### Provided passage
◇ ◇ ◇ ◇ ◇ ◇ ◇

# raccoon Drags



## NattyB (Jan 5, 2012)

I admit to being a real "just grab gear and go" when it comes to raccoon trapping, but when I get to the creek, the most time is spent wiring up rocks and figuring out if the root is strong enough to secure the trap. Our clay/rock bottom creeks make staking awkward in the creek bed. IDEAR bloomed.

Visited a friend from a Road Department and asked him for channel post sections cut from the land of mis-fit signs. (Every Road Department has a pile of old twisted channel post headed for the scraper.) He cut me some 25 sections, 24" in length. I filed up the ends and washed the grease off them. I plan to you them as drags/"dead-men", by attaching the trap to a cable lead, then digging a slot in the creek bed...put in post sideways, then cover with mud and a rock or two. Even if the raccoon pulls them from the muck, I doubt they would get far.

◇ ◇ ◇ ◇ ◇ ◇ ◇

### Information provided
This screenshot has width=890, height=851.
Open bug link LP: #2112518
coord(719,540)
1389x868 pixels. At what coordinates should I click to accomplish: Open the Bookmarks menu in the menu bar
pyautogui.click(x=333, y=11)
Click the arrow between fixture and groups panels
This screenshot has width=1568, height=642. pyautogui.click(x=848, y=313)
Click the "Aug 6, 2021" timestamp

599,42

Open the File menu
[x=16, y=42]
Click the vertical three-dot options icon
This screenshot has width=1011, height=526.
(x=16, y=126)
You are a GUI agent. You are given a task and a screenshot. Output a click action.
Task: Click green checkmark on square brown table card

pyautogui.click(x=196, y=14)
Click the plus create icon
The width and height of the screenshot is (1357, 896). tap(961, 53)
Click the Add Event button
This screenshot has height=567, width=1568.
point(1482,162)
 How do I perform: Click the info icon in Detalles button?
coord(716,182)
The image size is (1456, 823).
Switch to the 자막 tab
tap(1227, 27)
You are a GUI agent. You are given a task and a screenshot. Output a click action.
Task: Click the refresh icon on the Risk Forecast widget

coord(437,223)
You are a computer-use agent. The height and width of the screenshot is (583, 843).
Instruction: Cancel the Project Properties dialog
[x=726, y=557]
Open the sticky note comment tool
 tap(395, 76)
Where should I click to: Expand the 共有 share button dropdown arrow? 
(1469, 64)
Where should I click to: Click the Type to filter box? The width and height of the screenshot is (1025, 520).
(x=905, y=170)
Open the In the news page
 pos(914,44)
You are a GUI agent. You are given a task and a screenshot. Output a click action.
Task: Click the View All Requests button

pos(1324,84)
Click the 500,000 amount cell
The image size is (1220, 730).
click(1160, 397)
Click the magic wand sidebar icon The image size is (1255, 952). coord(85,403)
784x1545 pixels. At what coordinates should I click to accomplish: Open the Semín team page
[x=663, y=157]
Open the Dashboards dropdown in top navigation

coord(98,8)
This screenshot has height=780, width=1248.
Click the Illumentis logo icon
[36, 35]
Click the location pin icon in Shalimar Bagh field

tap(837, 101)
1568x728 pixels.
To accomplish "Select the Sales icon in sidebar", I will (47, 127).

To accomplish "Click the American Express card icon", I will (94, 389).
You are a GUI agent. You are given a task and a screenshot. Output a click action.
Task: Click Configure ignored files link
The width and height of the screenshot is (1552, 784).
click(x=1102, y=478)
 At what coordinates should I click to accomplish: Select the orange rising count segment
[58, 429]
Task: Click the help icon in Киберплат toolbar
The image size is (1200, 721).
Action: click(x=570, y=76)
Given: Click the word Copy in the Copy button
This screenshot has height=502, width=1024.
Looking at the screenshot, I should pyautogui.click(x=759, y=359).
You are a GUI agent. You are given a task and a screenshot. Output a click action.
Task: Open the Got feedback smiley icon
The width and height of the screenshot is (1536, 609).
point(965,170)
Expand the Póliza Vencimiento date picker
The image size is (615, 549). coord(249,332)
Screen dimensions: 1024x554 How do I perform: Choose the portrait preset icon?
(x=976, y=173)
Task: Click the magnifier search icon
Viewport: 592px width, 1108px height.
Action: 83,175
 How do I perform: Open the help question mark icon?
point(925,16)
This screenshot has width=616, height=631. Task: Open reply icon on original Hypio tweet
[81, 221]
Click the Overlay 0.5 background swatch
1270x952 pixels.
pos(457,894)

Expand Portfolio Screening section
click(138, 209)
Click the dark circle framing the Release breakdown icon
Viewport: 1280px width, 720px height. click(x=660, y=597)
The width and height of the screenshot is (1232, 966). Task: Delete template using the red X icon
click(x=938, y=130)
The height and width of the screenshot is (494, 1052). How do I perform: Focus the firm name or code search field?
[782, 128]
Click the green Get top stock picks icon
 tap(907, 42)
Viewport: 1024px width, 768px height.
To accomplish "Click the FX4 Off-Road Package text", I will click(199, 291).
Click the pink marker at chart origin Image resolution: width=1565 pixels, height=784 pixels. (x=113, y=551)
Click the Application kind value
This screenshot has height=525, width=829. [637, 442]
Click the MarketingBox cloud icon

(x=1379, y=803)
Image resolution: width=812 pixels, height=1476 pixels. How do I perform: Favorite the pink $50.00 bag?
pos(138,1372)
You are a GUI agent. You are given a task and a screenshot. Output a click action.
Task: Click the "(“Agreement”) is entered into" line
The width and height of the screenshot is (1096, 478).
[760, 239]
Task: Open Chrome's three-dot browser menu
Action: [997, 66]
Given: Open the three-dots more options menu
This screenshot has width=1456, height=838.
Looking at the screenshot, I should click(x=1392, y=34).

◇ ◇ ◇ ◇ ◇ ◇ ◇

### Aim of the exercise
Reproduce the raccoon drags forum post above in full, word for word.

### Final result
# raccoon Drags



## NattyB (Jan 5, 2012)

I admit to being a real "just grab gear and go" when it comes to raccoon trapping, but when I get to the creek, the most time is spent wiring up rocks and figuring out if the root is strong enough to secure the trap. Our clay/rock bottom creeks make staking awkward in the creek bed. IDEAR bloomed.

Visited a friend from a Road Department and asked him for channel post sections cut from the land of mis-fit signs. (Every Road Department has a pile of old twisted channel post headed for the scraper.) He cut me some 25 sections, 24" in length. I filed up the ends and washed the grease off them. I plan to you them as drags/"dead-men", by attaching the trap to a cable lead, then digging a slot in the creek bed...put in post sideways, then cover with mud and a rock or two. Even if the raccoon pulls them from the muck, I doubt they would get far.